「通信文化新報」特集記事詳細

 年/月

第6892・6893合併号

【主な記事】

日本型の郵便ポスト普及
ミャンマー 広告費で設置


 ミャンマーでは総務省の事業案募集で決まった日本の広告代理店が、同国内の郵便ポストを広告付きにすることで無償提供する事業を進めている。広告主も順調に集まっていることから、「ミャンマーポストの広告付き郵便ポストへのリニューアルセレモニー」が6月27日、ヤンゴン市内のストランドホテルで行われた。総務省や在日本大使、ミャンマーポスト総裁らが出席。設置されたポストの進捗状況などが発表された。

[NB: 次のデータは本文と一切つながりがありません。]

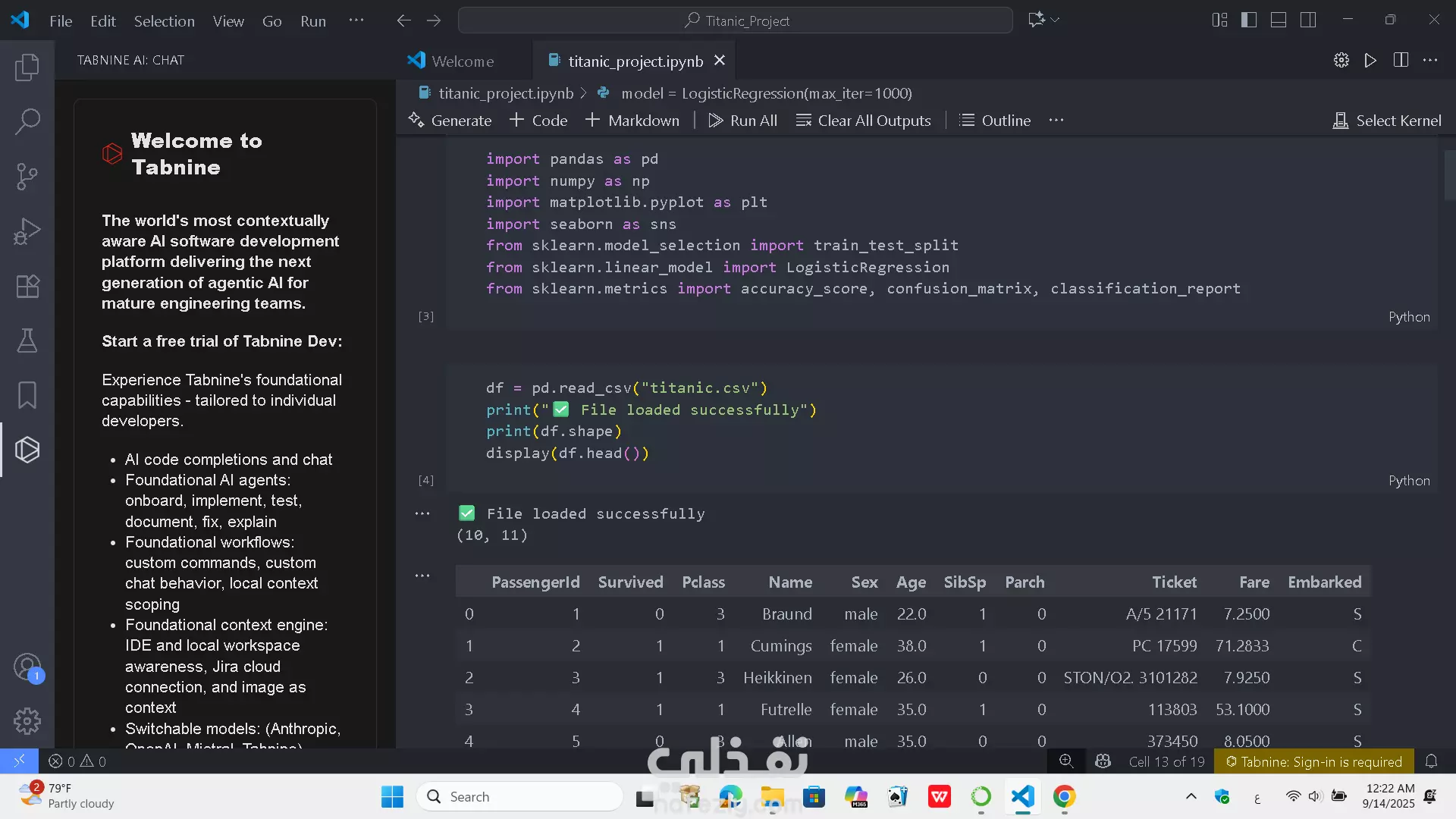Expand the Copilot chat dropdown arrow
Viewport: 1456px width, 819px height.
[x=1055, y=20]
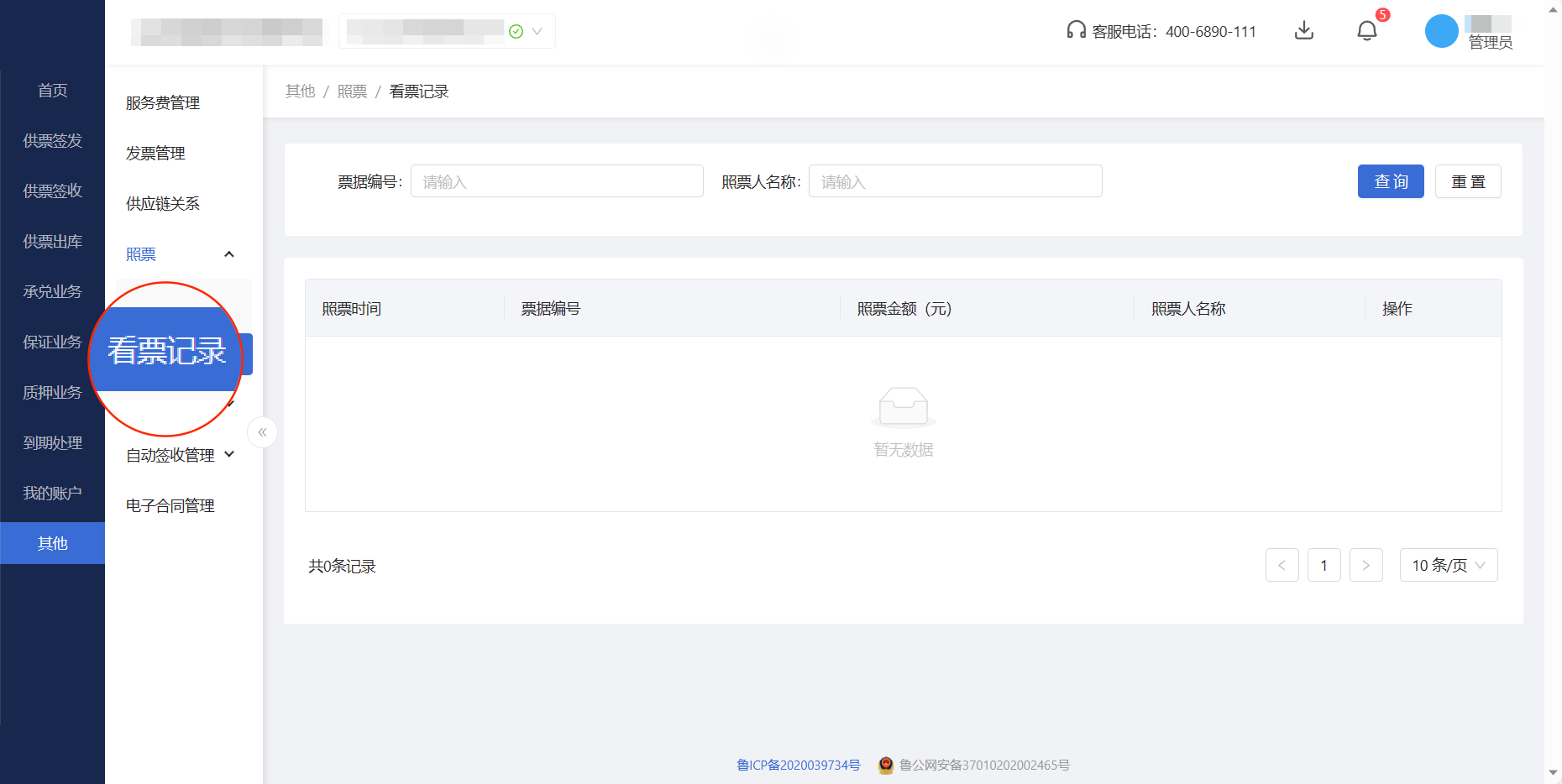
Task: Click the 查询 search button
Action: (1391, 180)
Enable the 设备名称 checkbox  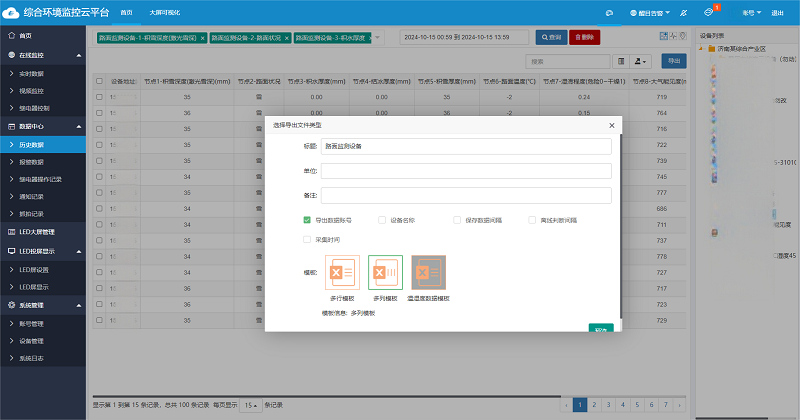pos(382,219)
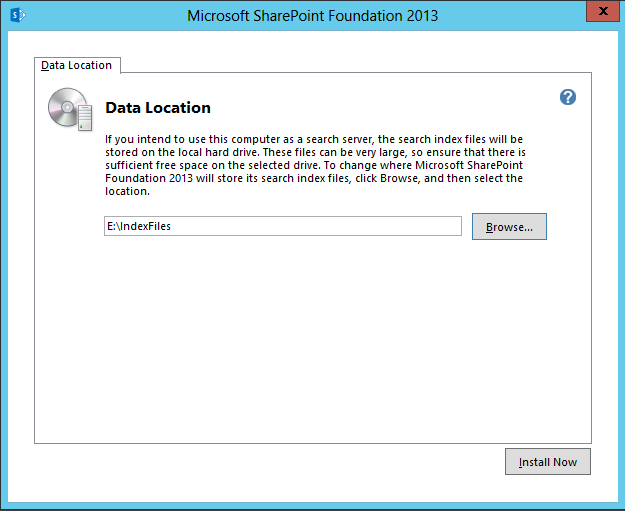The width and height of the screenshot is (625, 511).
Task: Click the disc and server setup icon
Action: pos(71,109)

 郵便ポストリニューアル事業は、日本の広告代理店「長田広告」(愛知県津島市、長田一郎社長)の現地法人が行っている。ミャンマーポストの旧来型のポストを、日本の郵便ポストをモデルにした四角で赤いポストに入れ替えている。雨が入らない構造で、間違ってゴミを入れる人がいても郵便物と混ざらないようになっている。
 ヤンゴン、ネピドー、マンダレイの3都市で、合わせて102か所に設置されているが、今後も133か所の切り替えを予定している。1基約58万円の設置費と保全費を広告で捻出し、コスト回収後に利益を出していくというビジネスモデルだ。
 事業を始めるきっかけになったのは、総務省が2014年7月に行った「日本・ミャンマー郵便分野における新ビジネス・新サービスに関するワークショップ」。長田広告もこれに参加し、総務省の事業案募集に応募した。
 長田広告は2014年4月に現地法人を作り、ごみ箱を広告付きにして無償提供するビジネスを展開していた。ミャンマーポストでは2014年5月から、総務省やJICAの事業で、日本郵便が郵便の品質向上のために技術指導を行っている(2014年5月から2015年4月までは総務省、その後はJICAに引き継がれ、2019年5月までの予定)。
 同セレモニーには、樋口建史・在ミャンマー日本大使をはじめ、カムアウン・ミャンマーポスト総裁、総務省からは青木勇司・郵便課国際企画室課長補佐、中川勝司・ミャンマー日本商工会議所会頭らが出席した。
 青木課長補佐は「2014年に日本とミャンマー通信・情報技術省との間で締結した覚書により、日本郵便から専門家を派遣し技術指導を行っている。品質向上に着実な成果が上がっている。手紙やはがきが投函しやすい日本型のポストの切り替えにより、ミャンマーの国民の皆様が郵便を一層利用していただければと願っている。日本で培われた手紙文化をミャンマーにも伝えたい」とあいさつ。テープカットが行われた。
 この後、出席者らは中央郵便局前に設置された広告付き郵便ポストの前で記念撮影を行った。このポストの広告主は富士ゼロックスで、第1号だという。切り替え予定の235の郵便ポストのうち8割はすでに広告が付いている。広告主の8割はミャンマーの企業が占めているという。日系企業は同国に348社進出している。

「地球の歩き方」に紹介記事
日本の技術指導で郵便改善

 旅行ガイドブック「地球の歩き方 ミャンマー編」に「日本の協力でミャンマーの郵便事情改善」という見出しがついて「小包はEMSが確実で便利」と紹介されている。
 以前のガイドブックには「ミャンマーでは郵便は届かないことがあるので、使わないほうがよい」といった内容だったが、日本郵便の技術指導により改善が進んだことから、現在は「JAPANと書いておけば宛先は日本語で届く…日本が技術指導を実施し、サービスの品質が改善、向上している。風景印もあり、切手付き封筒は手ごろなおみやげ」と様変わりしたミャンマーの郵便事情を紹介している。